The whole concert started out with a bang, with dancers breakdancing around the stage and the loud, loud music. Everyone started throwing their lightsticks in the air :D And screaming, of course. Started off with a few of fast, jumpy songs that got everyone high - yes, me included. Then sang mostly slow songs after that.
Then the New Creations' youth pastor, Benjamin Lim, gave a short sermon about breaking out into God's zone of undeserved favour. Of course, after that the band came back and everyone was screaming again :D Sang more slow, worship songs, then the lead singer (I assume) was like, "We've just started", and everyone started screaming again - the whole mood was rock again.
Sang fast songs next. I swear, I've never jumped more in my life. I was literally jumping around and screaming - not singing, screaming - for all the songs. It was like I felt my arms couldn't go up high enough, even though I've already probably stretched it to the maximum. Everyone where I was seating, which would be in the front, was screaming and jumping. The atmosphere was great! The music was so loud it totally cause the whole floor to vibrate :DDDD
Oh and I realised that the guys from Hillsong have tattoos :D How cool is that? Of course it's not multiple tattoos, just one huge one on the underside of their arm. See, that proves that christianity is neither boring, nor rigid, nor plain. It is DYNAMIC :D
I've never screamed nor jumped so much in my entire life before, and I was really tired out after that. But then I felt like I really could go on and on and on - the whole night, preferably :D
Anyway, I thought about Hillsong - why they are so famous, what makes them different from the other christian bands? And then I realise, it all comes down to one thing - passion. They are passionate about what they do, passionate about God, and they are strong in their faith. That is what makes them different.

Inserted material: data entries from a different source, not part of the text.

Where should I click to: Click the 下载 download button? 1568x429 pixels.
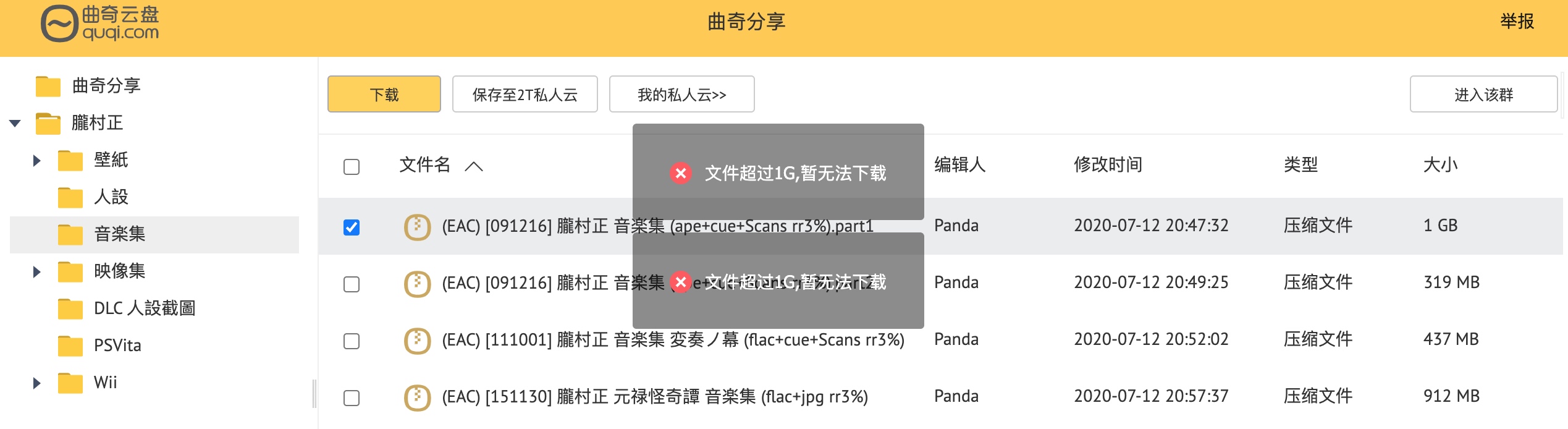coord(384,94)
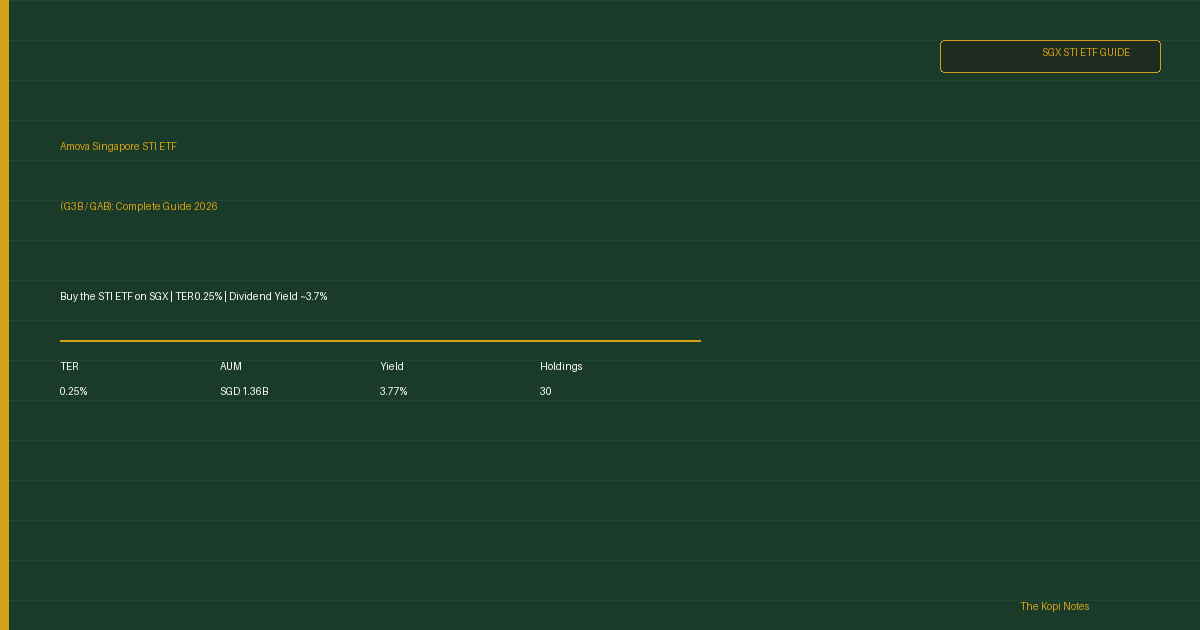Select the 30 holdings value
Viewport: 1200px width, 630px height.
545,392
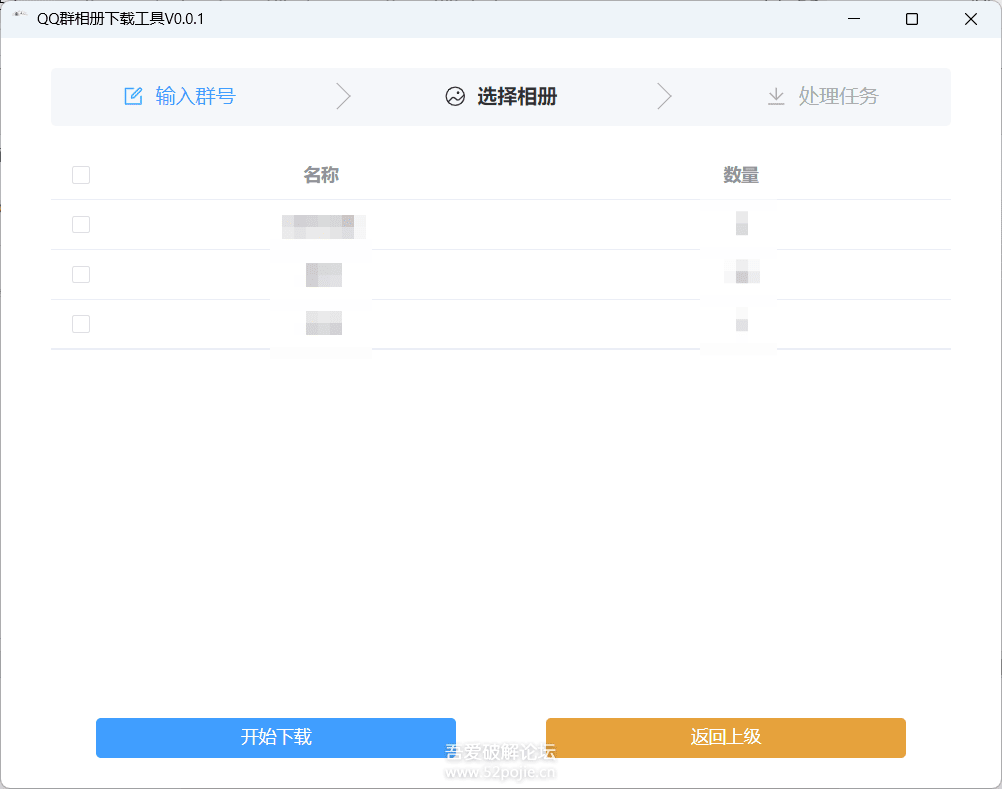This screenshot has height=789, width=1002.
Task: Click the download icon beside 处理任务
Action: coord(776,96)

I was praised by my dance teacher today, and trust me when I say I was really happy. And honoured. But after this whole concert, it really did seem very insignificant compared to God, compared to being in God's presence. I wondered why I was even happy in the first place. My aspirations, my dream, my dance, all the love for it that I harbor, is being given to me by Him. Therefore, should he not claim every honour? Should he not claim every glory?

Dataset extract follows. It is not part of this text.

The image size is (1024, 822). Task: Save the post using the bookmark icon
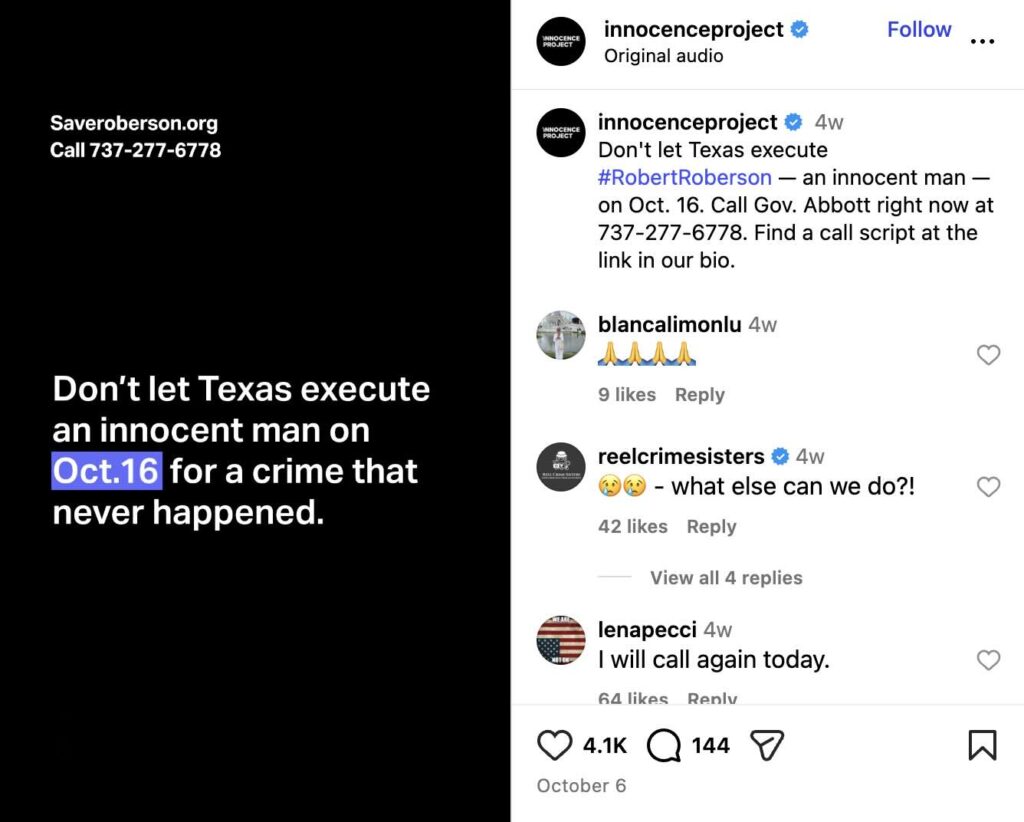coord(983,744)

I made a decision that although dance is very, very important to me, God is far more important. I would be willing to give up my everything - my dream, my dance - for God. It's him I cannot live without.
As of now, I proudly claim that I am crazy, passionate, wild for my God. The one who holds my world in his hands :DDD
I don't care if you think this is cheesy or boring. I am not ashamed of my faith.